Requirement 1: Return every line of the listing that contains the word "pixel", treating uppercase and lowercase letters as different.

Text:
# Gaming Monitor for Gaming (20-30K)



## Ronnie11 (Feb 4, 2018)

Hey Guys, so recently i got a ps4 pro and i am looking for a tv to hook it up to.

1. Budget?
20-30k
2. Display type and size?
LCD/LED and about 32 inch
3. What will the TV/monitor be used for primarily?
Gaming through PS4 pro
4. Types and number of ports required?
HDMI slot is a must
5. Preferred choice of brand?
Any reliable brand, no preference as such 
6. Any TV/monitor in consideration?
Nope
7. Any other info that you want to share.
While i do agree that you get the best performance at 4k tv, Pls bear in mind that this is a secondary tv for me and i will eventually upgrade my Primary tv(LG) into a 4k eventually. But for now, i am looking at 1080p resolution(Full HD)


----------



## whitestar_999 (Feb 4, 2018)

*www.amazon.in/LG-32MN58H-31-5-inch...F8&qid=1517762061&sr=1-33&refinements=p_89:LG
Don't know how it will fare as a gaming monitor for PS4 though.


----------



## Ronnie11 (Feb 4, 2018)

whitestar_999 said:


> *www.amazon.in/LG-32MN58H-31-5-inch-Full-HD-Monitor/dp/B01MYTIIHB/ref=sr_1_33?s=computers&ie=UTF8&qid=1517762061&sr=1-33&refinements=p_89:LG
> Don't know how it will fare as a gaming monitor for PS4 though.


Doesn't seem to be available right now. Do you have any alternative options too i could look at?
Btw can anyone please explain what is hdmi premium?Supposedly its a blue coloured port. Does it make any difference to the display or is this some kind of marketing gimmick?


----------



## whitestar_999 (Feb 5, 2018)

For 4K's sake: why is the industry making HDMI cables so complicated? | TechRadar
Basically a "premium hdmi" port is just a fancy name for hdmi 2.0.

This is the only other model from LG that is 27" with freesync:
*www.amazon.in/LG-27MP89HM-S-FreeSy...feature_browse-bin:1464384031,p_36:1318507031

@SaiyanGoku may be able to suggest some more options


----------



## Ronnie11 (Feb 6, 2018)

whitestar_999 said:


> For 4K's sake: why is the industry making HDMI cables so complicated? | TechRadar
> Basically a "premium hdmi" port is just a fancy name for hdmi 2.0.
> 
> This is the only other model from LG that is 27" with freesync:
> ...


Thanks for the recommendation. It fits my requirement quite easily, but again i can't find sellers for this product again. @SaiyanGoku Could you please suggest some more options or should i go ahead with the LG recommendation of @whitestar_999


----------



## SaiyanGoku (Feb 6, 2018)

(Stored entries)

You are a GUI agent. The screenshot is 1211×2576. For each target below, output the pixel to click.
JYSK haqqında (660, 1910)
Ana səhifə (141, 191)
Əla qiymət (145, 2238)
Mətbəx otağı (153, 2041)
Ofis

Requirement 2: Write out the part of the forum thread from "While i do agree" up to and including "1080p resolution(Full HD)", switching "secondary" to "spare".

Result 1:
You are a GUI agent. The screenshot is 1211×2576. For each target below, output the pixel to click.

Result 2:
While i do agree that you get the best performance at 4k tv, Pls bear in mind that this is a spare tv for me and i will eventually upgrade my Primary tv(LG) into a 4k eventually. But for now, i am looking at 1080p resolution(Full HD)